Interviewer : "Même les Arabes sunnites ?"
Jalal Talabani : "Nous arriverons jusqu'aux Arabes sunnites. La grande majorité des Arabes chiites le soutient, ainsi que tous les chrétiens et tous les Kurdes. Certains frères arabes sunnites y sont favorables, comme les Arabes sunnites laïcs. Même le parti islamique irakien n'est pas contre le fédéralisme du Kurdistan. Les frères sunnites arabes opposés au fédéralisme sont, en fait, contre le fédéralisme au sud, qu'ils qualifient de 'fédéralisme sectaire'. Le fédéralisme du Kurdistan profite du consensus de toutes les forces politiques actives de la société irakienne."
"Je ne pense pas qu'il y aura un retrait immédiat d'Irak"

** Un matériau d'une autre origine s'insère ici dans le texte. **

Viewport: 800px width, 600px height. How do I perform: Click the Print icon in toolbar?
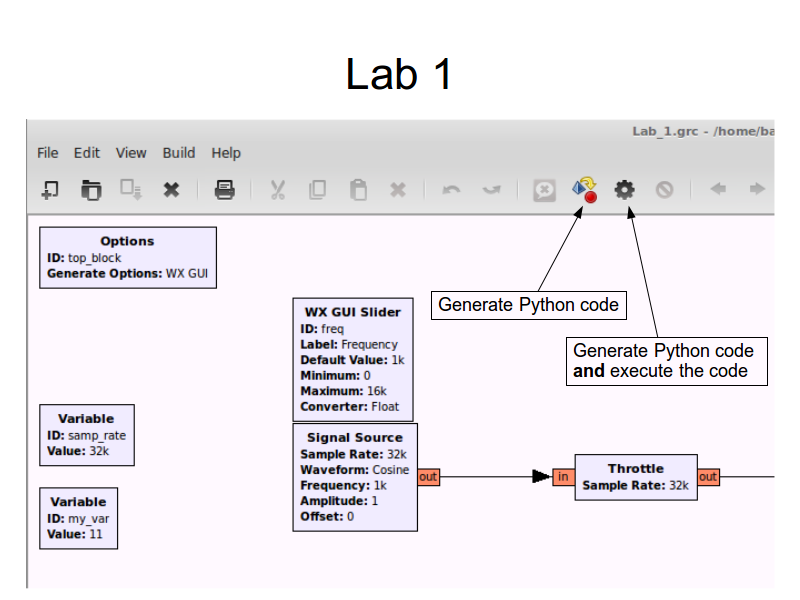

"Je ne pense pas qu'il y aura un retrait immédiat d'Irak. Même si Hillary Clinton devient présidente et si le parti démocratique arrive au pouvoir, il n'y aura pas de retrait immédiat d'Irak. Peut-être y aura-t-il une nouvelle politique relative au déploiement de forces, à l'entraînement de l'armée irakienne, au transfert de la responsabilité de la sécurité aux forces irakiennes, ainsi qu'un retrait graduel. L'Amérique n'a pas l'intention d'effectuer un retrait immédiat, mais graduel. Lors de cette visite en Amérique, je me suis entretenu avec des dizaines de membres du Congrès. Ils étaient des deux partis et avaient des opinions divergentes, mais ils m'ont tous dit qu'il n'y aurait pas de retrait immédiat d'Irak, car ce serait pour eux à un désastre, et qu'ils croyaient en un retrait progressif."